**Exercise directions**
Starting at the line that contains "976x456 pixels.", quote every line through the end of the entries, word for word, skipping the pictures.

Stored dataset items:
§

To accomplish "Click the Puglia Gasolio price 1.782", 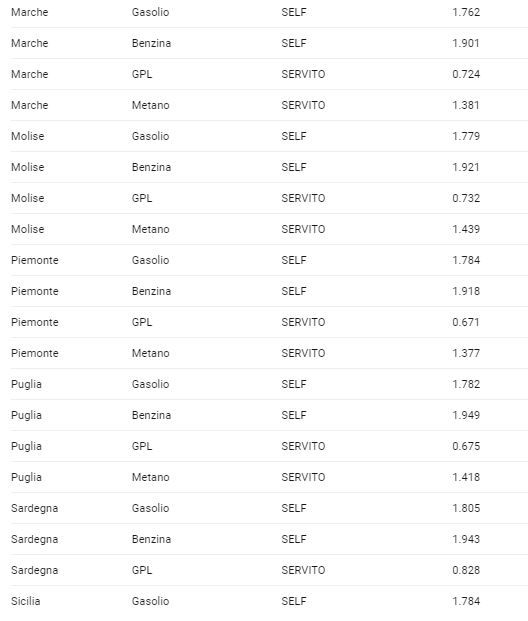I will click(x=466, y=384).
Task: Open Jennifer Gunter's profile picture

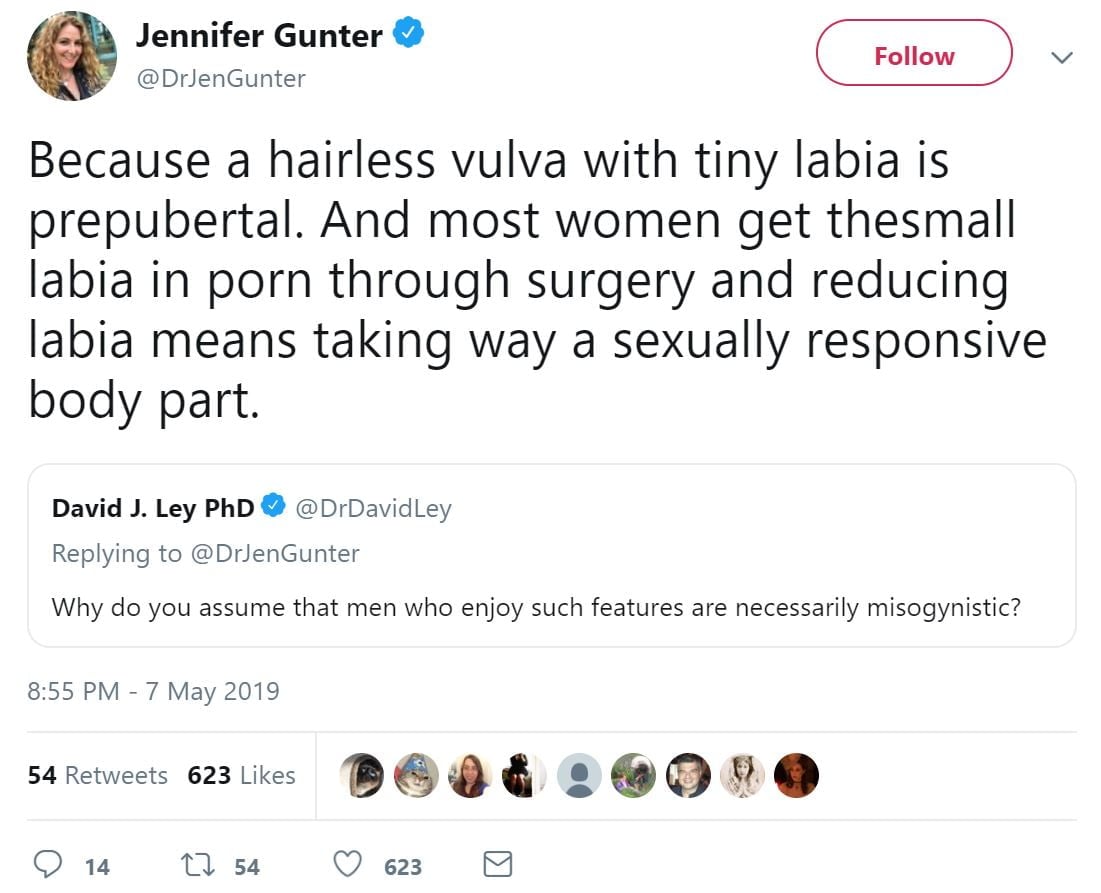Action: click(72, 56)
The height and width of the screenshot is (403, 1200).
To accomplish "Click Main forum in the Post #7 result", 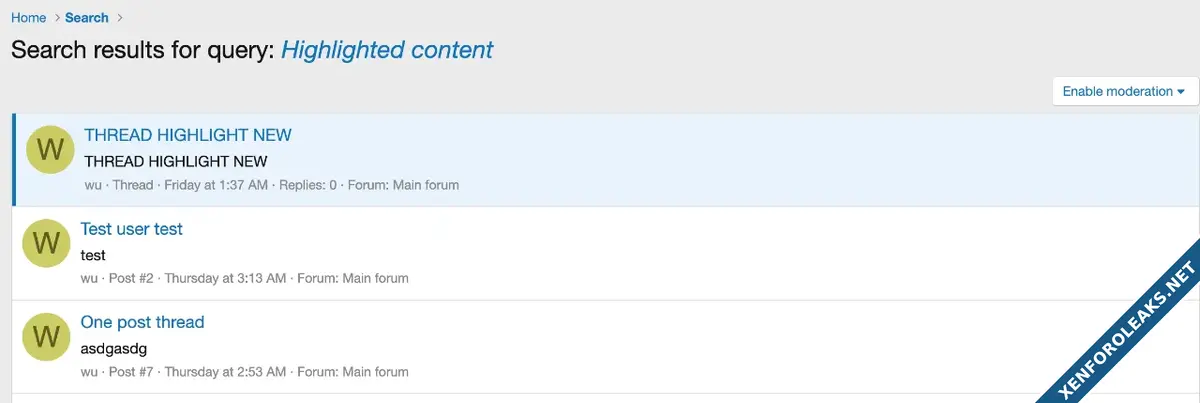I will pyautogui.click(x=375, y=372).
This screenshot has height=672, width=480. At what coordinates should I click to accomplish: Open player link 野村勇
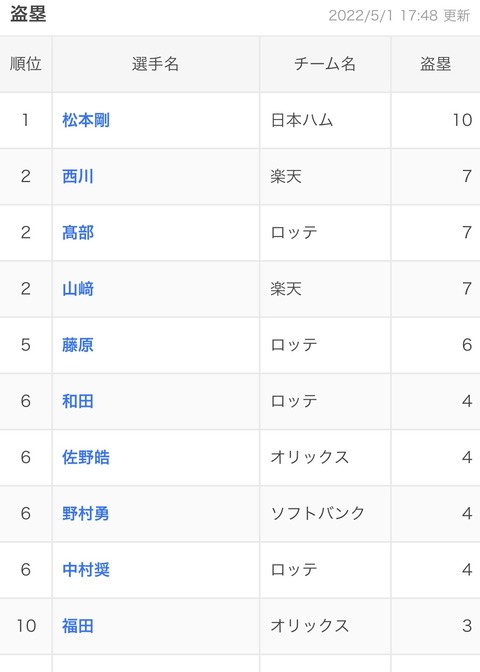pyautogui.click(x=86, y=513)
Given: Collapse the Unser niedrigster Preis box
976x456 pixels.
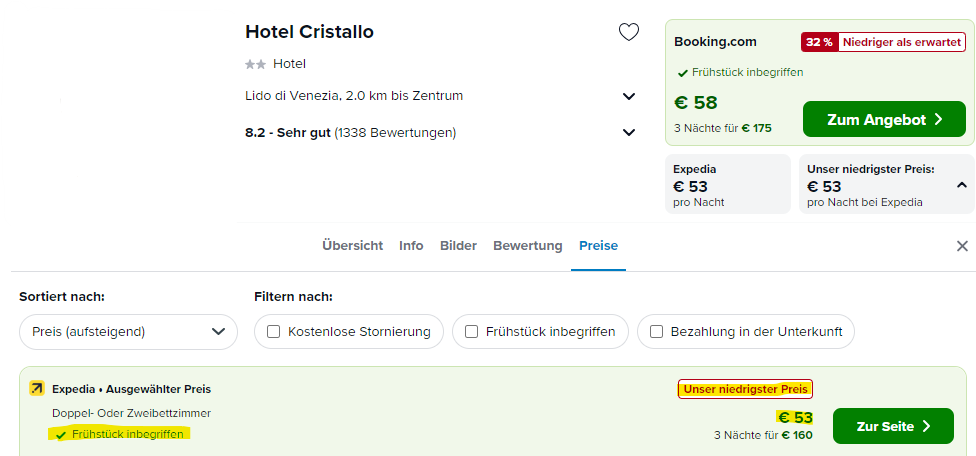Looking at the screenshot, I should pyautogui.click(x=962, y=185).
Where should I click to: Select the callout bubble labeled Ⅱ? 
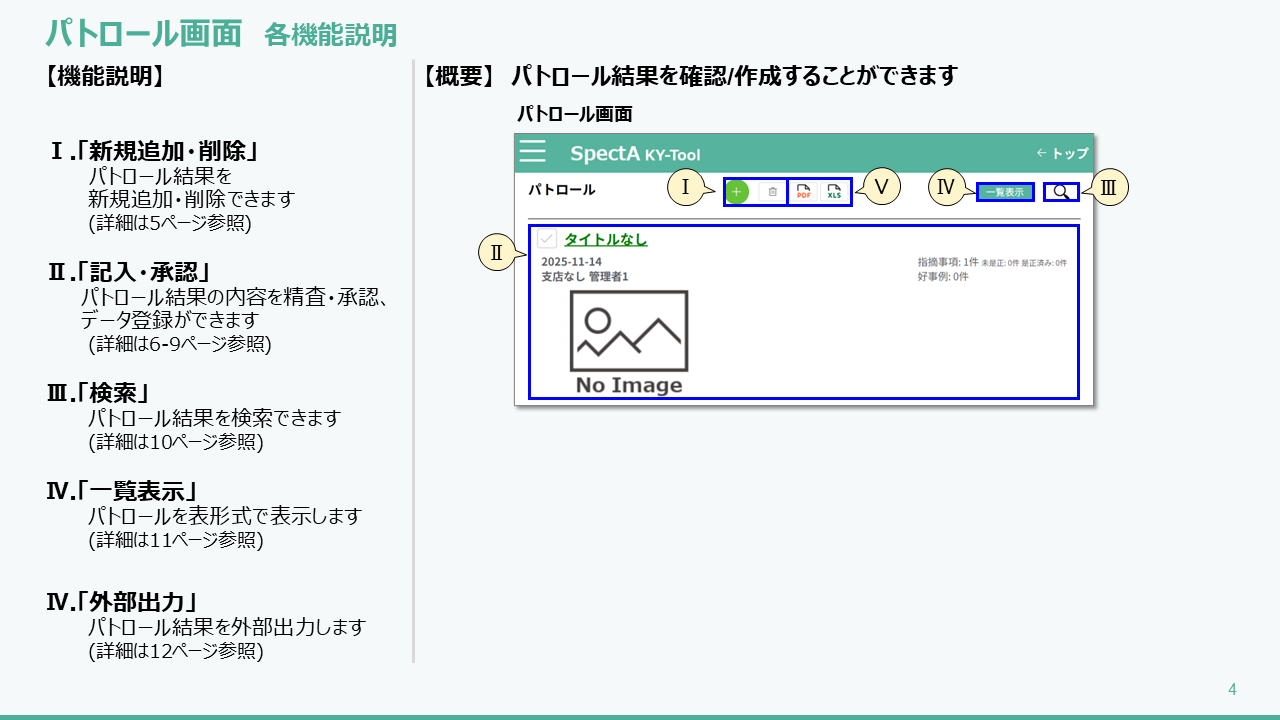tap(496, 253)
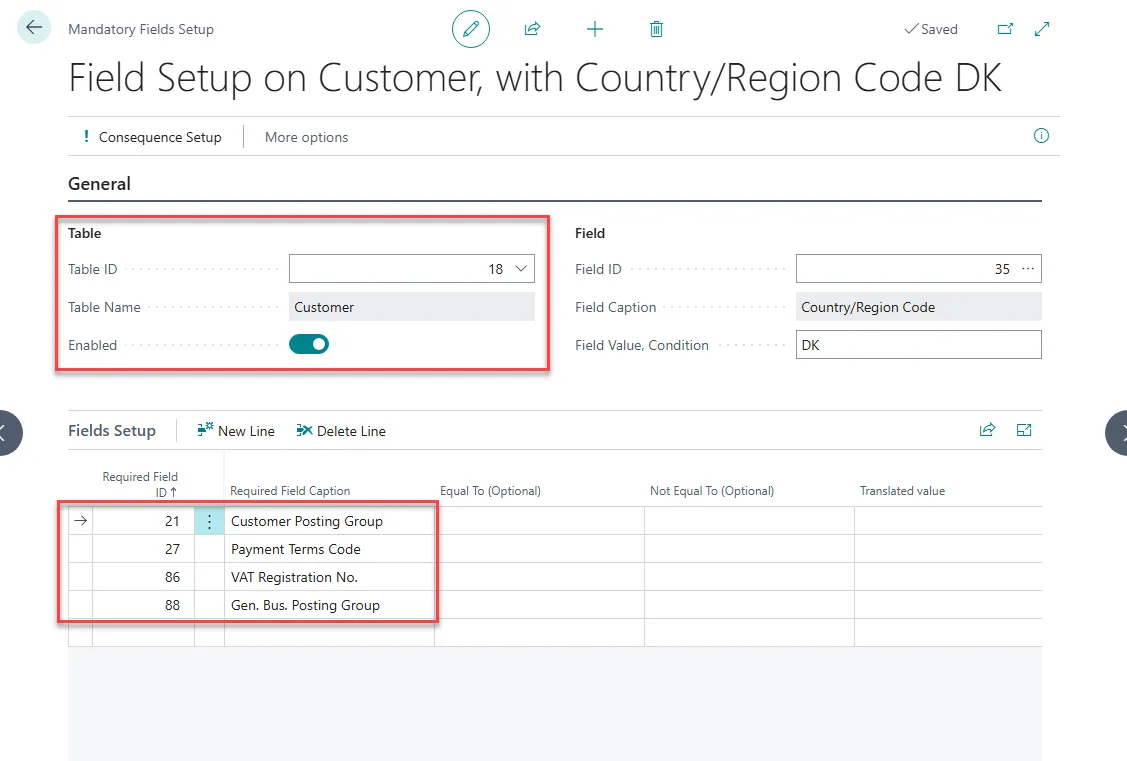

§

**Reply to the task**
976x456 pixels.
Looking at the screenshot, I should pyautogui.click(x=962, y=185).
Where should I click to: Select the callout bubble labeled Ⅱ? 
tap(496, 253)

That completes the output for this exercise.